Valgrind flagging an issue

ericrhenry · May 15, 2020, 3:46pm

This may be a non-issue ultimately, but I’ve come to take valgrind analyses quite seriously. I am running a batched optimization (CPU only) on Linux, using the C++ frontend of a Pytorch 1.5 build. Upon initialization I get

==6595== Syscall param sched_setaffinity(mask) points to unaddressable byte(s)
==6595== at 0x7316989: syscall (in /lib64/libc-2.30.so)
==6595== by 0x1585EE11: __kmp_affinity_determine_capable (in /usr/lib64/libomp.so)
==6595== by 0x1581B61F: __kmp_env_initialize(char const*) (in /usr/lib64/libomp.so)
==6595== by 0x15807BAE: __kmp_do_serial_initialize() (in /usr/lib64/libomp.so)
==6595== by 0x15808374: __kmp_get_global_thread_id_reg (in /usr/lib64/libomp.so)
==6595== by 0x157F4DE6: __kmpc_global_thread_num (in /usr/lib64/libomp.so)
==6595== by 0xFA6AF05: at::native::randperm_out_cpu(at::Tensor&, long, at::Generator*) (in /usr/lib64/libtorch_cpu.so)
==6595== by 0xFD20856: at::CPUType::randperm_out_generator_out(at::Tensor&, long, at::Generator*) (in /usr/lib64/libtorch_cpu.so)
==6595== by 0xFA7AA40: at::Tensor& c10::KernelFunction::callUnboxed<at::Tensor&, at::Tensor&, long, at::Generator*>(c10::OperatorHandle const&, at::Tensor&, long, at::Generator*) const (in /usr/lib64/libtorch_cpu.so)
==6595== by 0xFA6A9DF: at::native::randperm(long, at::Generator*, c10::TensorOptions const&) (in /usr/lib64/libtorch_cpu.so)
==6595== by 0xFA6A89D: at::native::randperm(long, c10::TensorOptions const&) (in /usr/lib64/libtorch_cpu.so)
==6595== by 0xFE2B5A4: at::TypeDefault::randperm(long, c10::TensorOptions const&) (in /usr/lib64/libtorch_cpu.so)
==6595== Address 0x0 is not stack’d, malloc’d or (recently) free’d

When I step beyond the error, execution appears to continue without any issues. (At least nothing crashes and burns.) The complaint appears to be triggered deep inside libomp.so, which may mean it’s not really a pytorch issue at all, in which case it passes upstream.
I would just ignore this, except that the man page for the sched_setaffinity call says nothing about what happens when the mask is a nullptr.
Does anyone have a sense whether such seemingly “benign” complaints (hard to regard nullptr’s being passed around as benign) are SOP under these conditions?

Thanks,
Eric

glaringlee · May 15, 2020, 4:54pm

@ericrhenry
This is to me caused by libomp, we use it to do parallel processing when available, the message above is a potential memory leak report (might not be a real problem), I saw same error in some other forums and github discussions, it should not affect your usage at this point.

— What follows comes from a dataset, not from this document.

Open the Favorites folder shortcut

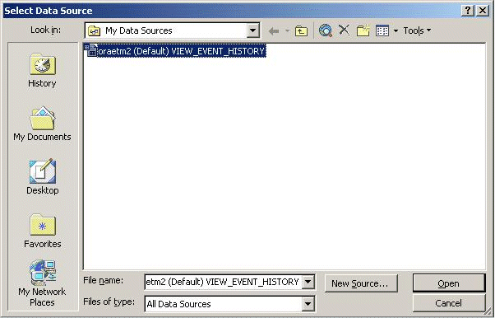tap(42, 231)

Can you create an issue in pytorch repo? https://github.com/pytorch/pytorch/issues
We can triage it later.

ericrhenry · May 15, 2020, 6:25pm

This specific valgrind message is not associated with a memory leak, but ultimately identifying inaccessible user-space data (in this case a null pointer). The kernel source for the routine suggests that the pointer should be dereferenced while copying the mask from user space. Not sure why it doesn’t fault…

I did the run with leak-checking enabled, and the entire output of leaks at the end of the run, some “definitely lost” and some “possibly lost”, were associated with __kmp_xxx calls in libomp. I don’t know if some or all of these are because of incomplete thread shutdowns or because these calls are not covered by the extensive set of leak-check-heuristics (which I set to “all”) in valgrind.

You are correct, it appears not to affect usage. I am a bit fanatical about memory leaks, but if these are things that happen only once per execution, I can probably live with it.

I will look into creating an issue, but I am pretty sure this is not a pytorch problem per se.

Thanks,
Eric